Ruby-Rose McGann (she/her)

My project acts as a vehicle for storytelling. I have created a collection of narrative textiles exploring working-class seaside holiday culture, as a communication of personal and shared socio-cultural experience. My collection, owing to my bright fabric choices and bold use of digital, domestic and hand embroidery techniques, captures the nostalgia and kitsch references throughout my research. I sourced material considering colour and composition in my drawing and colour analysis, in turn, encapsulating the colourful, textural, and exciting nature of my research. My final collection explores text, pattern, and texture; the embroidered, manipulated, and beaded outcomes evoke tongue in cheek nostalgia, personifying the ‘gawdy’ but completely endearing appeal of the working-class seaside resort. My project is an exploration of place and place symbolism. Having designed for a fashion context, the working-class seaside can be memorialised as a portable ‘story cloth’ rather than left behind at the destination, much like a souvenir.

Ring the Bell!
Ring the Bell! is a collection of colourful and bold embroidered fabrics for fashion. Inspired by the working class seaside resort that my family and I have visited annually for 22 years, I wanted my work to be transformative, reshaping the elitist idea of the seaside as ‘tacky’ and ‘gaudy’, into a bright, bold and enticing collection of embroidered, manipulated and beaded fabrics, much like how I saw the seaside growing up.
Project Research
When collecting primary research imagery, I subconsciously focused on interesting colour compositions, pattern and the graphic nature of the seaside, with neon signs and shopfronts.

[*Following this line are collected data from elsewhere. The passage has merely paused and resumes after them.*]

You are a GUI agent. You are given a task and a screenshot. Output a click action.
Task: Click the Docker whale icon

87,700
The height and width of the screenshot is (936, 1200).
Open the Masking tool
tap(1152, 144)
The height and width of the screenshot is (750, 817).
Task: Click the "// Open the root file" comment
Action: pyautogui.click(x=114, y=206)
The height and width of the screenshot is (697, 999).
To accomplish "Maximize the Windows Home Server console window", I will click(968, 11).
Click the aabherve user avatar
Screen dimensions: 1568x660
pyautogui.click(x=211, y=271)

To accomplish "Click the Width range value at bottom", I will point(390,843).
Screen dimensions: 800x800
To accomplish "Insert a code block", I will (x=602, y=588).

Digital and hand rendered drawing and colour analysis guided my exploration into traditional and modern embroidery techniques, establishing ways that I could translate the nostalgic, kitsch nature of my research into fabric outcomes.
Visualising
Additional Studio Project
I wanted to focus on responsible design. Using scraps and offcuts, I have made trims, fringing and edgings based around colour research, shapes, text and composition in my imagery. Taking scraps and folding, sewing and manipulating these, I have created a collection of trims, that can be visualised as stand-alone fabrics, or as cuffs, collars and frills.